(EXERCISE MATERIAL)

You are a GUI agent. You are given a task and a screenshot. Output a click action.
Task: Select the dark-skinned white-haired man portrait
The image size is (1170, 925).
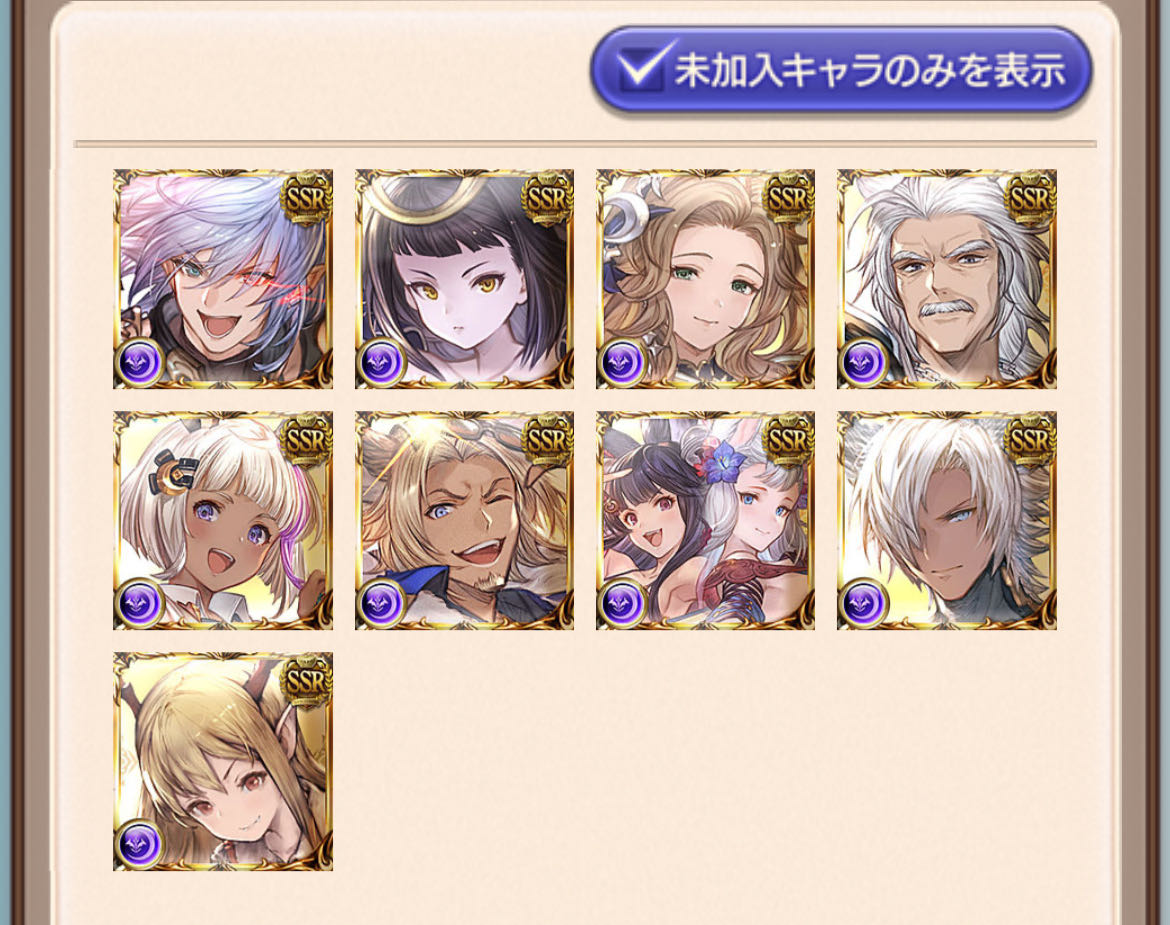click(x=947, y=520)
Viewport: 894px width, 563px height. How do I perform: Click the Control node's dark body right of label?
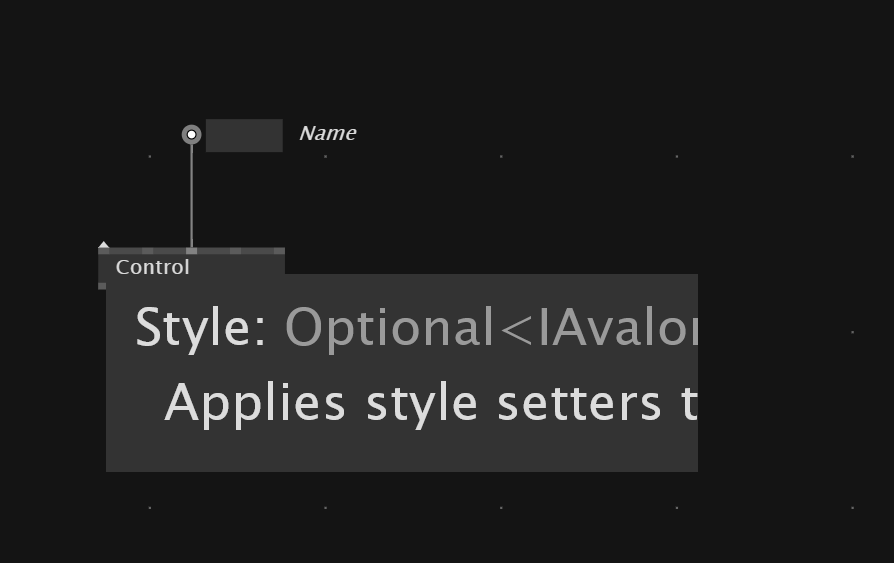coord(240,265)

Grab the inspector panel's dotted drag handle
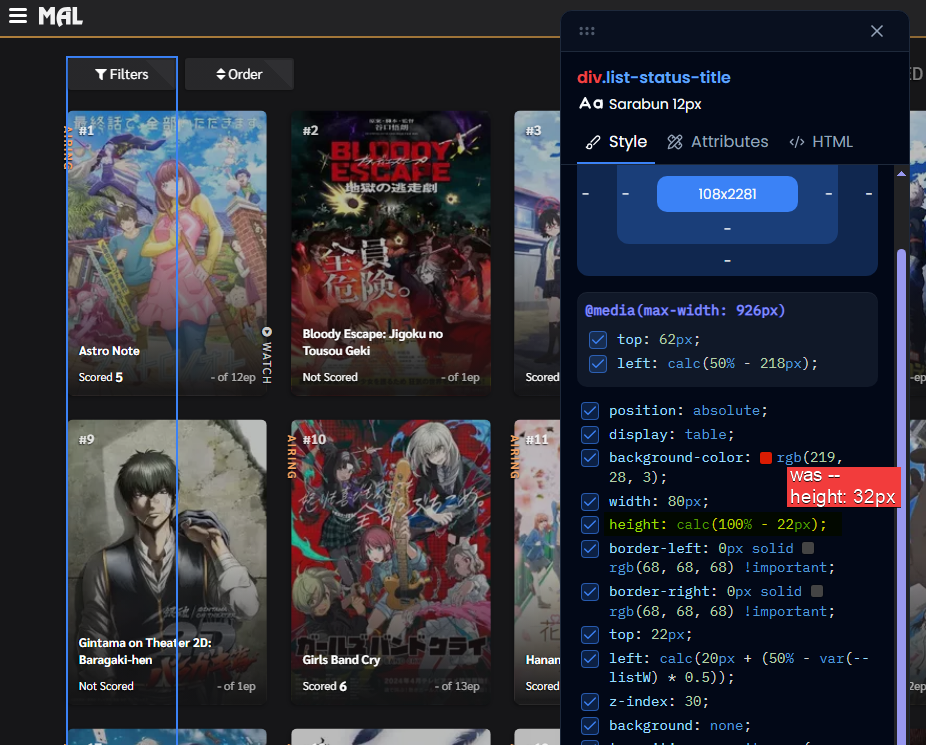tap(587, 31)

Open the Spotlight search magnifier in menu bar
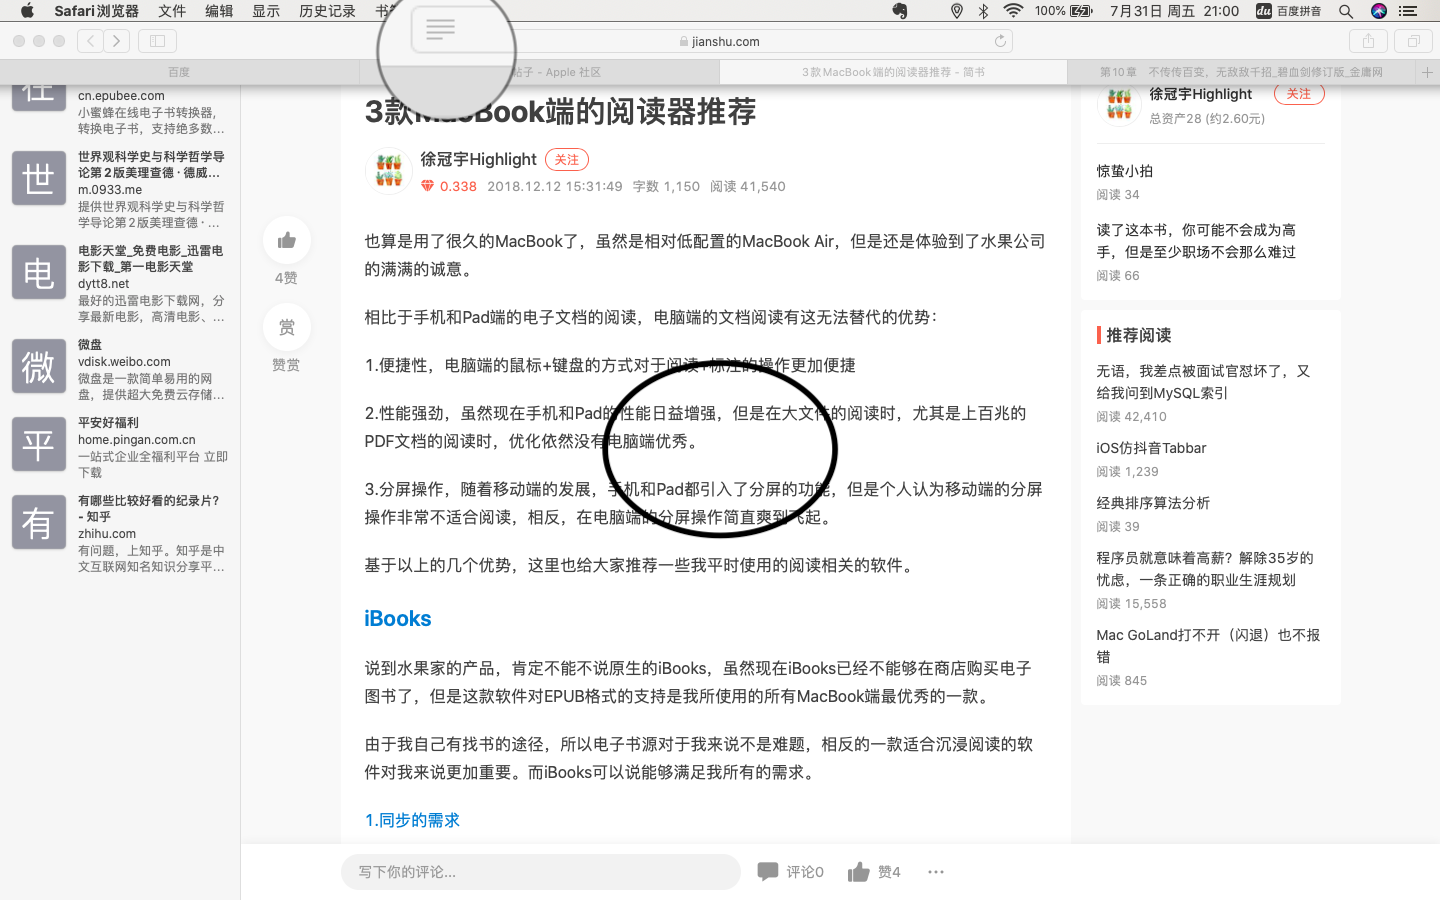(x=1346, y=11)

(End EXERCISE MATERIAL)

#### TASK BRIEF:
Quote exactly the lines from the one that contains "The image size is (1170, 925)." through the end of the listing above, both ends included, leaving out the pictures.

#### EXERCISE RESPONSE:
The image size is (1170, 925).
click(x=947, y=520)
Viewport: 894px width, 563px height. How do I perform: Click the Control node's dark body right of label?
coord(240,265)

Grab the inspector panel's dotted drag handle
tap(587, 31)

Open the Spotlight search magnifier in menu bar
(x=1346, y=11)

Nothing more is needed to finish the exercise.